Record extracts Block Start

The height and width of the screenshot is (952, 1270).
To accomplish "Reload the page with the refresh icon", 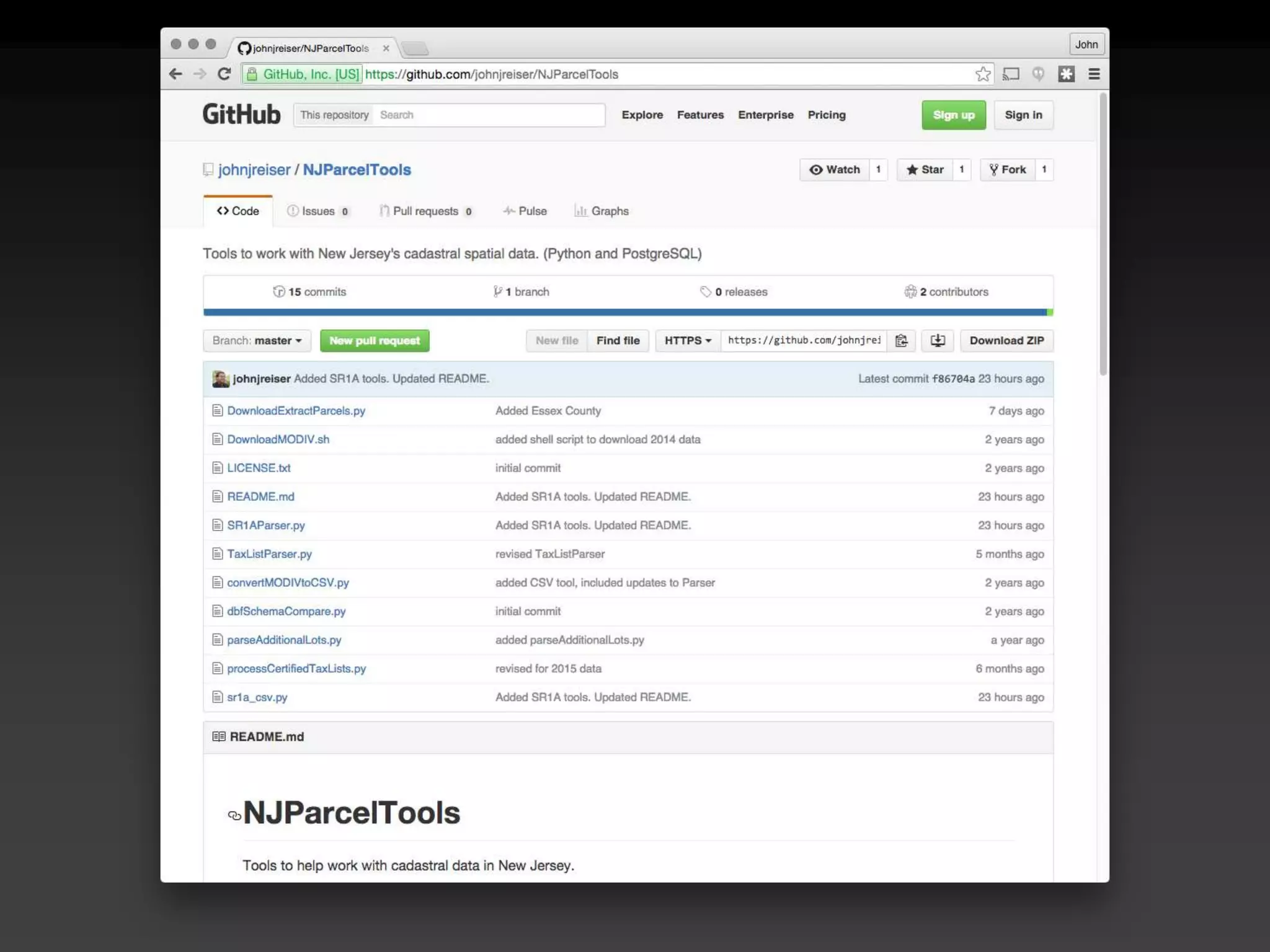I will click(224, 74).
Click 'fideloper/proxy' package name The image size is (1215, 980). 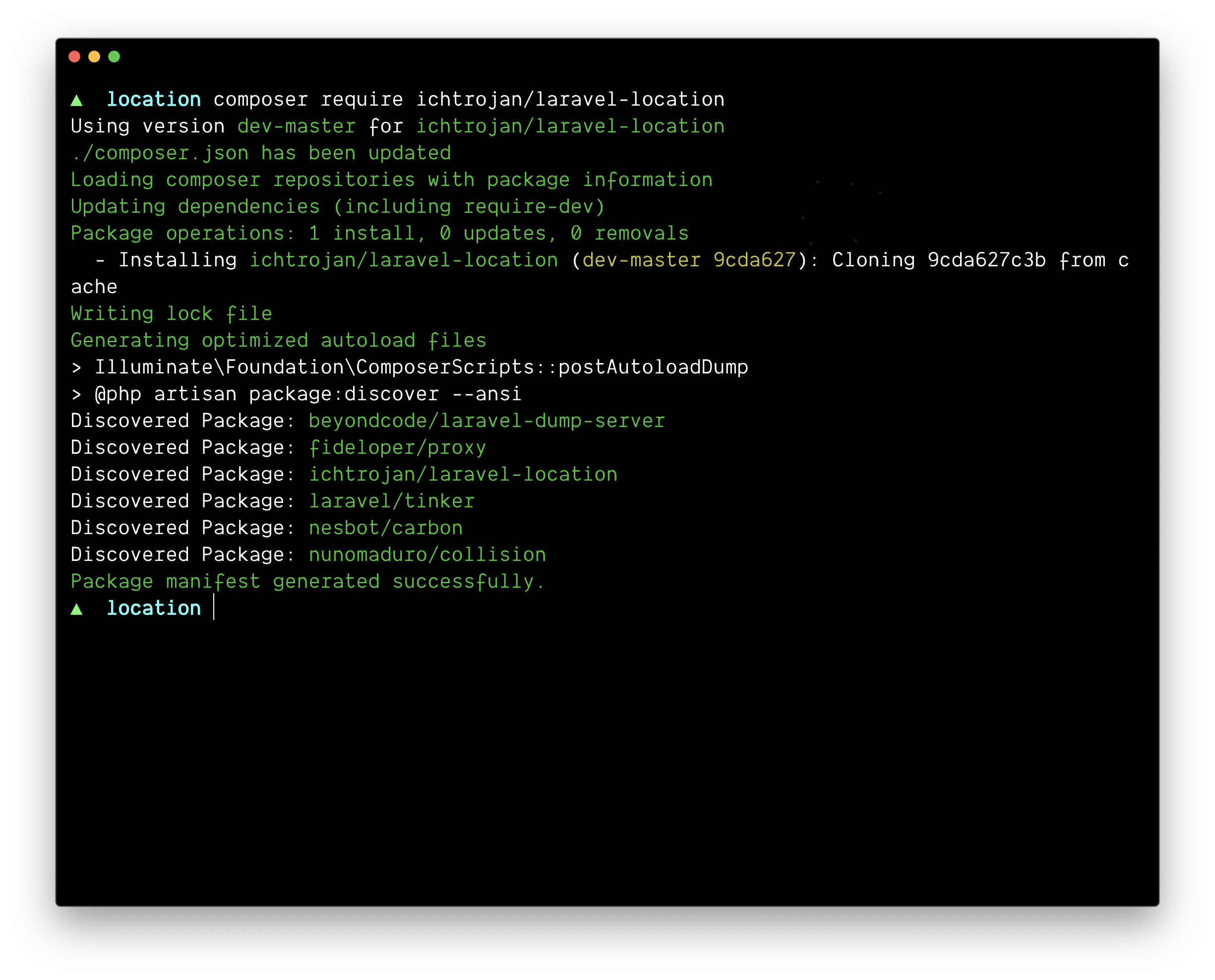click(397, 447)

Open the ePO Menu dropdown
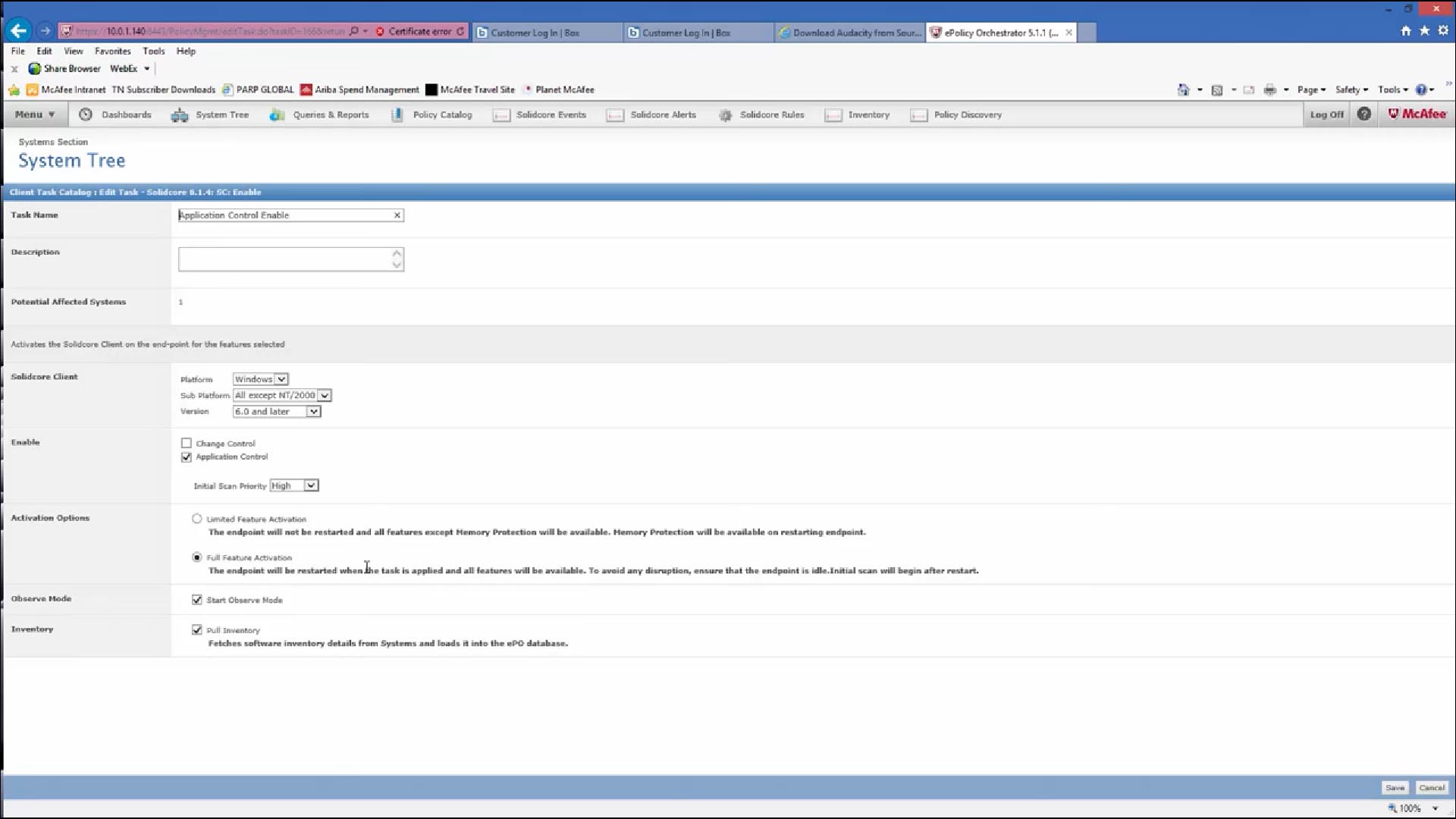coord(35,115)
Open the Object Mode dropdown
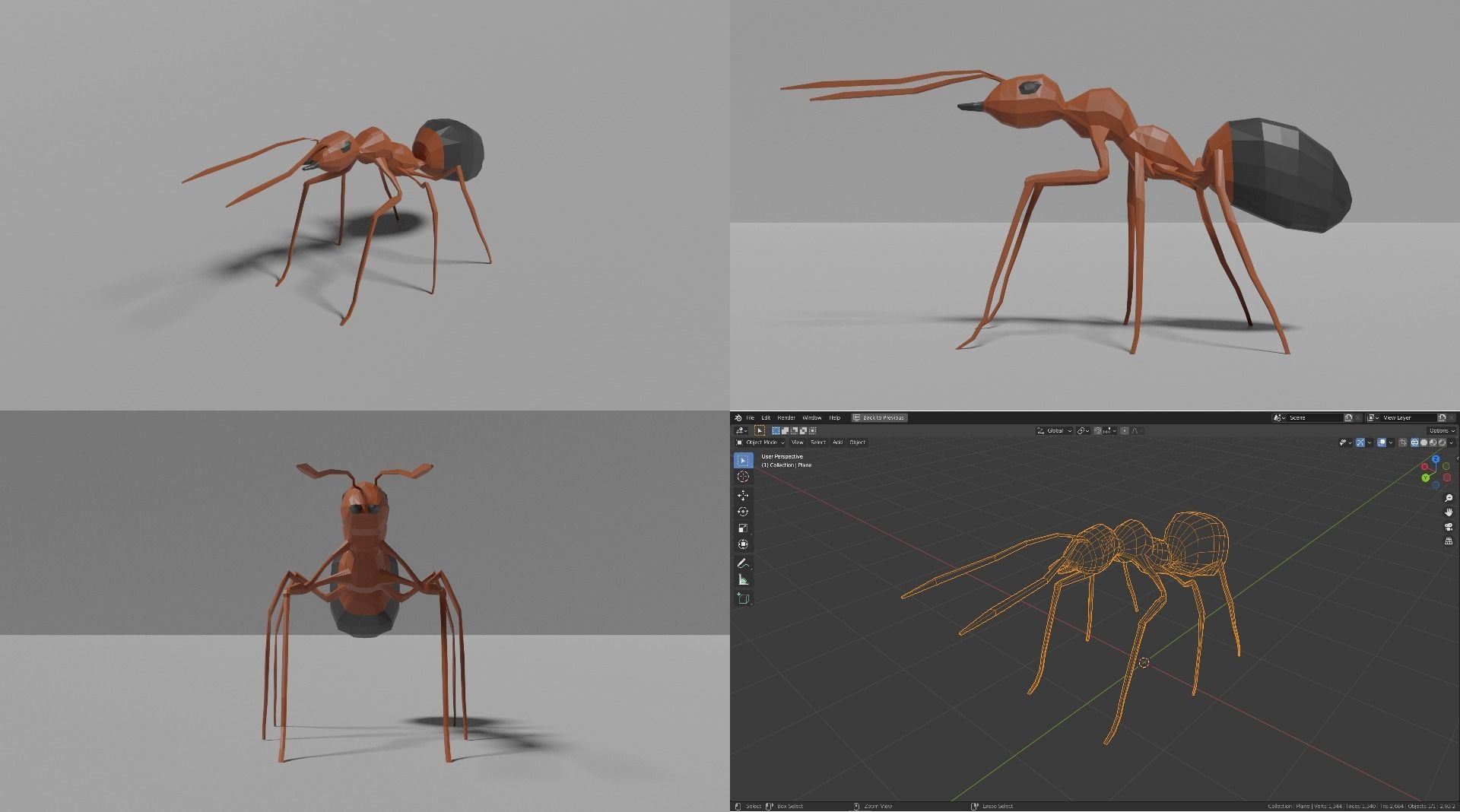Viewport: 1460px width, 812px height. point(763,442)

Record extracts Block End

● **Required action**: Repeat word for word, and nothing more, the lines between the line containing "Open the ePO Menu dropdown" and the last line of the records above, inclusive, without pictures.

● **Task response**:
Open the ePO Menu dropdown
coord(35,115)
Open the Object Mode dropdown
Viewport: 1460px width, 812px height. point(763,442)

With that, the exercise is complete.